• [Exercise]
Every line from the one containing "This screenshot has" through the end of the listing below must be given again exactly, and nothing else; exclude pictures.
···
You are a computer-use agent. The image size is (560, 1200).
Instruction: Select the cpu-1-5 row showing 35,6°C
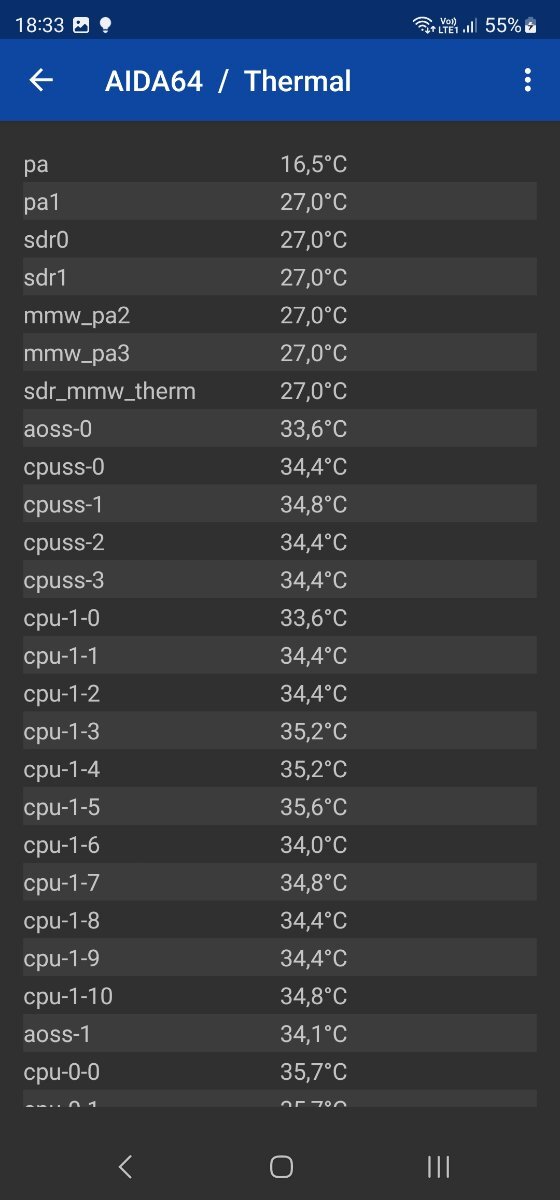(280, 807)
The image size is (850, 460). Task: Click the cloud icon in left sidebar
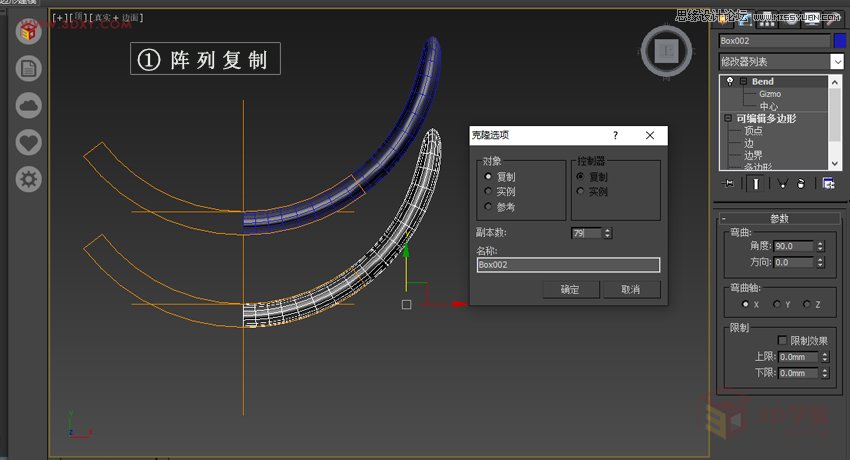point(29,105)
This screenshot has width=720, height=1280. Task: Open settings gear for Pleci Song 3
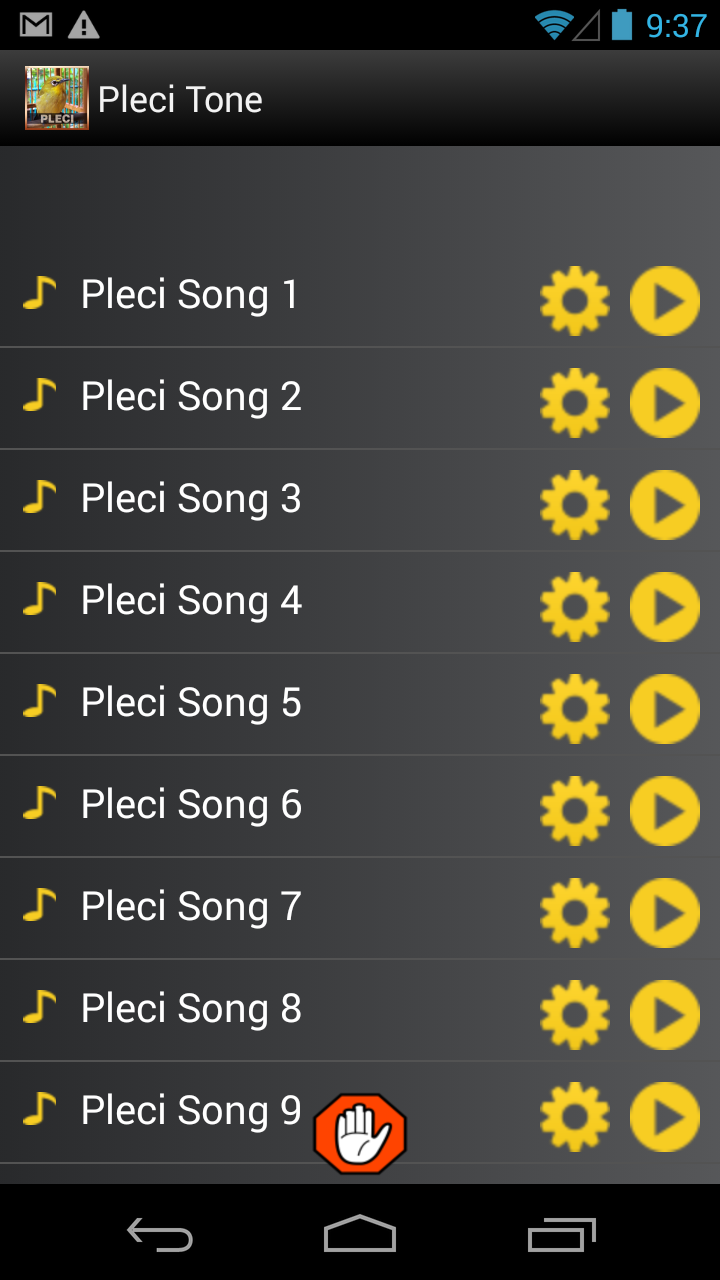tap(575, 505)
···
• [Solution to this task]
This screenshot has width=720, height=1280. Task: Open settings gear for Pleci Song 3
tap(575, 505)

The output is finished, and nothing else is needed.